CONQUER: Context-Aware Representation with Query Enhancement for Text-Based Person Search
This work addresses a practical challenge in public safety applications by enhancing retrieval accuracy for text-based person search, though it appears incremental as it builds on existing methods with specific refinements.
The paper tackles the problem of retrieving pedestrian images using natural language descriptions in Text-Based Person Search, hindered by cross-modal discrepancies and ambiguous queries, and introduces CONQUER, a two-stage framework that improves Rank-1 accuracy and mAP across multiple datasets, with notable gains in cross-domain and incomplete-query scenarios.

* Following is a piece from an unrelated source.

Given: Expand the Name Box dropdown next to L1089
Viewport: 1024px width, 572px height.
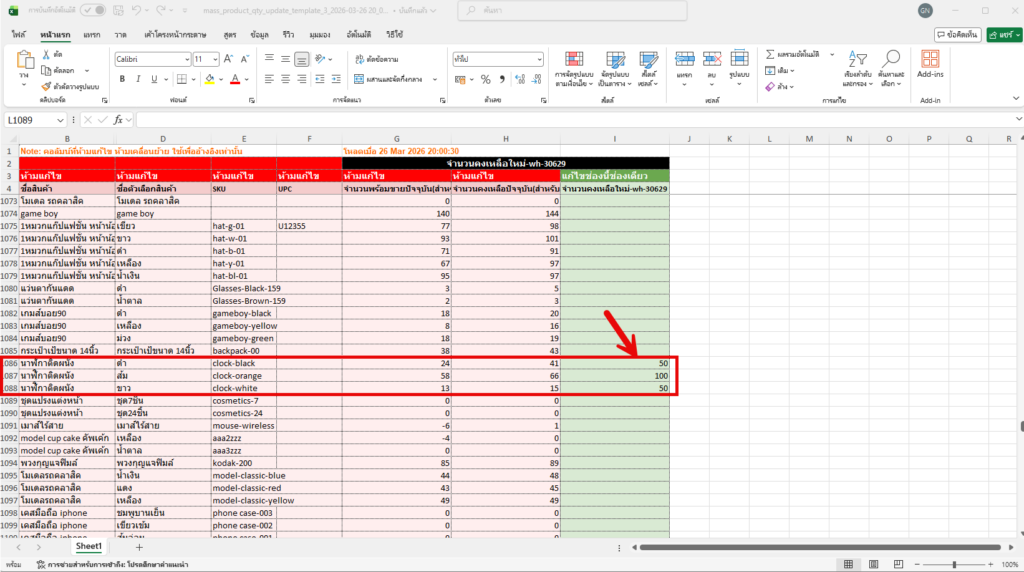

Text-Based Person Search (TBPS) aims to retrieve pedestrian images from large galleries using natural language descriptions. This task, essential for public safety applications, is hindered by cross-modal discrepancies and ambiguous user queries. We introduce CONQUER, a two-stage framework designed to address these challenges by enhancing cross-modal alignment during training and adaptively refining queries at inference. During training, CONQUER employs multi-granularity encoding, complementary pair mining, and context-guided optimal matching based on Optimal Transport to learn robust embeddings. At inference, a plug-and-play query enhancement module refines vague or incomplete queries via anchor selection and attribute-driven enrichment, without requiring retraining of the backbone. Extensive experiments on CUHK-PEDES, ICFG-PEDES, and RSTPReid demonstrate that CONQUER consistently outperforms strong baselines in both Rank-1 accuracy and mAP, yielding notable improvements in cross-domain and incomplete-query scenarios. These results highlight CONQUER as a practical and effective solution for real-world TBPS deployment. Source code is available at https://github.com/zqxie77/CONQUER.